If we exercise the Option, base consideration for the Option exercise, or Base Option Price, will be:

·      $25 million, if the Option is exercised on or prior to the third anniversary of the execution of the OPA; or

·      $28 million, if the Option is exercised subsequent to the third anniversary but prior to the fourth anniversary of the execution of the OPA.

The aggregate consideration payable by VIVUS upon exercise of the Option, or the Option Purchase Price, would be equal to the sum of the Base Option Price, plus: (i) the cash and cash equivalents held by Deerfield Sub at the date of the closing of the resulting sale of the common stock of Deerfield Sub; (ii) accrued and unpaid royalties; and minus (i) the option premium of $2 million which was paid at the closing of the transaction (referred to as the Option Premium); (ii) accrued but unpaid taxes; (iii) unpaid Funding Payments; and (iv) any other outstanding liabilities of Deerfield Sub.  The Option terminates on the fourth anniversary of the execution of the OPA.

In consideration of the grant of the Option, at closing we paid $2 million to the Deerfield Affiliates. As indicated in the calculation of the Option Purchase Price, if the Option is exercised by us the Option Premium will be applied to reduce the Option Purchase Price.

The Put Right terminates on the tenth anniversary of the execution of the OPA and will become exercisable on the earliest of:

·      the third anniversary of the execution of the OPA;

·      any date on which:

(1)   the market capitalization of the Company falls below $50,000,000; or

(2)   the amount of cash and cash equivalents as defined, held by the Company falls below $15,000,000; or

30

(3)   the fifteenth day following the delivery of written notice to VIVUS that we have failed to make Royalty Payments in accordance with the provisions of the FARA unless we make such Royalty Payments prior to such fifteenth day; or

(4)   a Major Transaction, as defined below, closes.

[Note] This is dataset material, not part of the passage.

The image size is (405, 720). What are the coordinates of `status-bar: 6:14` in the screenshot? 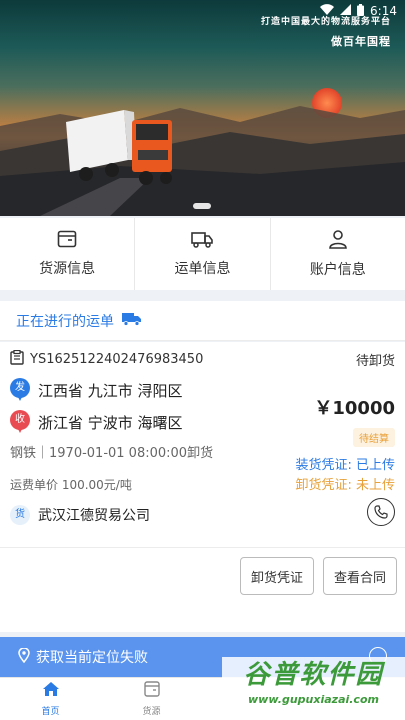 It's located at (202, 11).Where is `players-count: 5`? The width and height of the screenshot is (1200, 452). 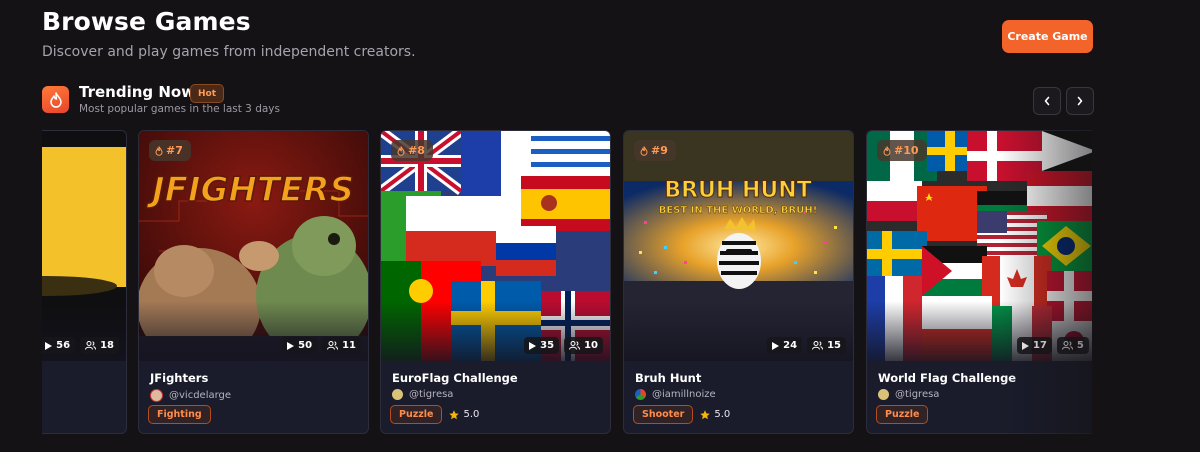
players-count: 5 is located at coordinates (1080, 346).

If the Deerfield Affiliates exercise the Put Right, base consideration for the put exercise, or the Base Put Price, will be:

·      $23 million, if the Put Right is exercised on or prior to the third anniversary of the execution of the OPA and we have notified the Deerfield Affiliates of our intent to enter into a Major Transaction (such notice is referred to as a Major Transaction Notice); or

·      $26 million, if the Put Right is exercised subsequent to the third anniversary of the execution of the OPA and we have provided the Deerfield Affiliates a Major Transaction Notice; or

·      $17 million, in all other cases.

The aggregate consideration payable by VIVUS upon exercise of the Put Right, or the Put Purchase Price, would be equal to the sum of the Base Put Price, plus: (i) the cash and cash equivalents held by Deerfield Sub at the date of the closing of the resulting sale of the common stock of Deerfield Sub; (ii) accrued and unpaid royalties; and minus (i) accrued but unpaid taxes; (ii) unpaid Funding Payments; and (iii) any other outstanding liabilities of Deerfield Sub.